Jameson Gibson Construction is the general contractor for the project.
The goal of the second phase is to help the district meet state teacher-to-student ratios that go into effect 2001.
"The second step of the capital improvement program, which like all the other phases of the program runs concurrently with the others, is to address class size issues in order to meet the state mandate to relieve overcrowding, and is also to continue the districts implementation of the middle school philosophy," Sojourner said.
The middle school philosophy refers to the adoption by Memphis City Schools of the idea of transforming junior high into middle school starting at sixth or seventh grades depending on the school.
Craigmont Middle School should be completed by August. It will serve 900 students and will pull students from Craigmont High School. Craigmont already has middle school grade levels at the high school and these students will be transferred to the new middle school. The proposal for the new Craigmont Middle School will consist of a two-story building of about 145,000 square feet.
The school will consist of classrooms and an assembly area, with a 750-seat gymnasium, a 1,000-seat auditorium and a cafeteria/dining area.
Based on the same plan Ridgeway Middle School should also be completed by August. Both schools will cost $18.7 million each to build and Inman/Beers Joint Venture is the general contractor for both projects.
The problem of overcrowding in city schools is a fairly recent one for Memphis City Schools.
"One of the major impacts on education in the city of Memphis was the implementation of desegregation in 1973, and for a number of years from 1973 until the late 80s we were faced with a declining student population," Sojourner said.

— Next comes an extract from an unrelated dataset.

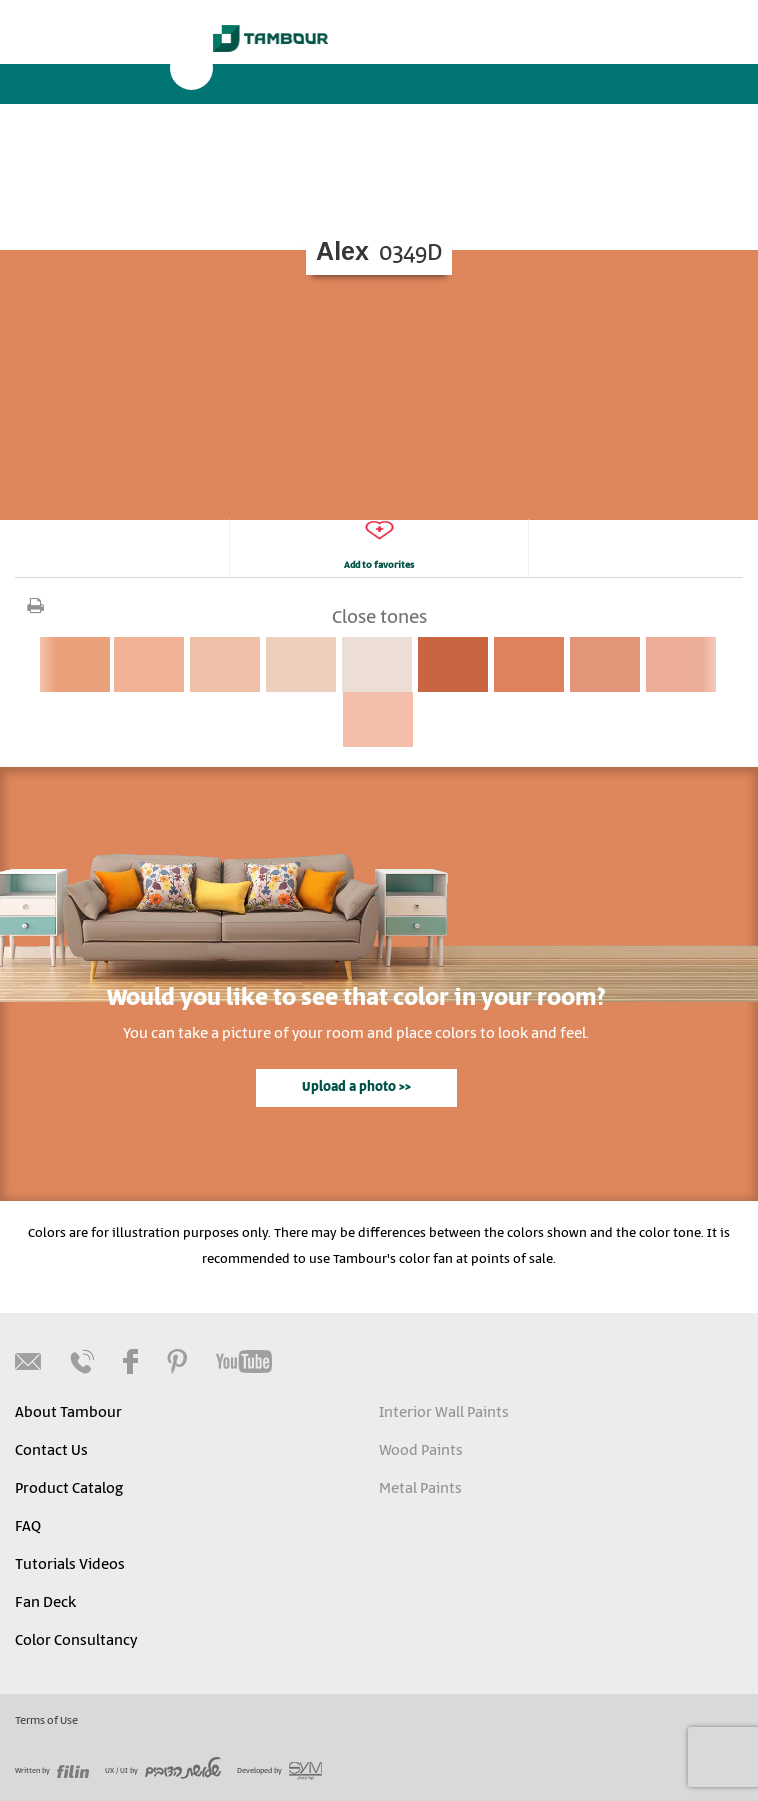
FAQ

The annexation of Hickory Hill last year brought 5,800 more students into the system and this is a rising trend.
"Since 1991, we have been growing at a rate of 800 to 1,000 students per year," Sojourner said.
"The city, obviously through the annexations, and through some of the annexations that are planned, are attempting to expand the tax base. And as long as they are doing that then the funding should be available for the schools," he said.